本来ならば東京帝国大学農科大学にて博士号をいただく身でありますが、学者の世界での出世をあきらめ郷土の農業教育に尽くされました。
この白鳥先生の記録を拝読するたびに思うのですが、もし安倍郡郡議会が寺尾博博士や増井清博士を選んだでいたらその後の日本農学はどうなっていたのだろうか。
大正7年就任ですから大正6年には内定していないと間に合いません。その時期を考えますと、寺尾博士は農事試験場(陸羽支場)で後の陸羽132号の育種を行っておりますので試験場の方で手放すわけがありません。(ただ、寺尾博士のお父さん寺尾昌太郎翁も安倍群会議員でありましたので可能性はありましたが、農事試験場長古在博士、種芸部長安藤博士が阻止されたでしょう)

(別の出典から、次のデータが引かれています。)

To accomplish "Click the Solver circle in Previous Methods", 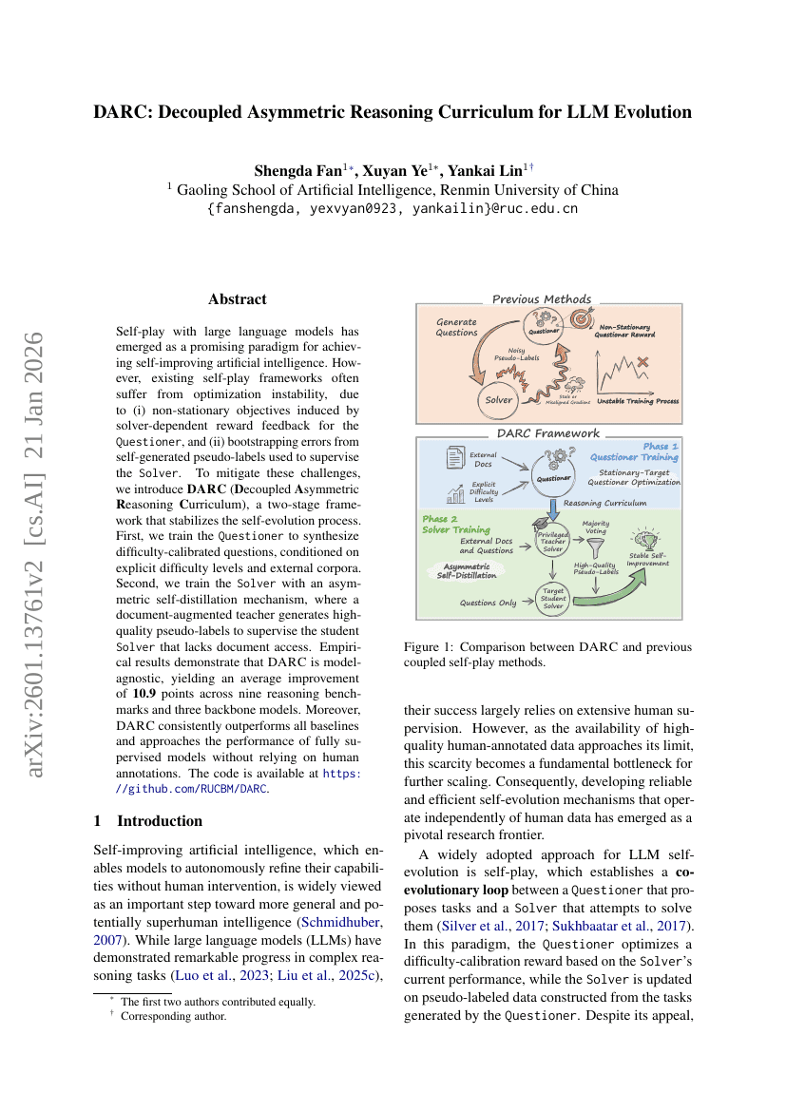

増井博士は白鳥博士と同様大学院に居りました。その為もしかしたら増井博士が安倍農学校の校長先生になっていた可能性がかなりあったわけです。(私としてはそちらの方がよかったと妄想してしまいます)。ただそうなりますと、日本が誇る「初生雛鑑別技術」は誕生しませんでした。
白鳥先生も当然ですが、東京帝大で学問を続けたかったのでしょう。しかし、安倍郡会議員であるお兄さんの「白鳥蒔太郎」氏が説得の大任を果たされました。(白鳥家は名門ですから・・・白鳥先生も受けざるを得なかったのでしょう)
その白鳥先生に横井時敬博士が送られたものが「至誠」の書であります。
「静農60年史」によりますと、横井時敬先生の書があるのは、静岡農学校(安倍農学校)の他に安城農林にあるのみだそうです。
ここからがなんといいますか農学校らしいところですが、昭和39年農学校改築の時に取り外されまま物置に放置されほこりをかぶっていたものを、60周年を前に当時の校長先生がこの額を探させて玄関に飾るようになったようです。
他校の出身の方にはどうでもよい話ですが、以前農学校のhpでなぜ横井先生の額が農学校にあるのか不明と書いてあったことを記憶していたので、いつかは安倍郡出身の私が書かなければと思っておりました。(農学校らしく馬鹿正直です。知ったかぶりができない・・・・。)
農学校と縁のある方には是非覚えてほしいと強く思っております。
静岡(安倍郡)の農業教育のために自身の学究を投げうたれた白鳥先生の形見であります。正に「至誠」そのものであります。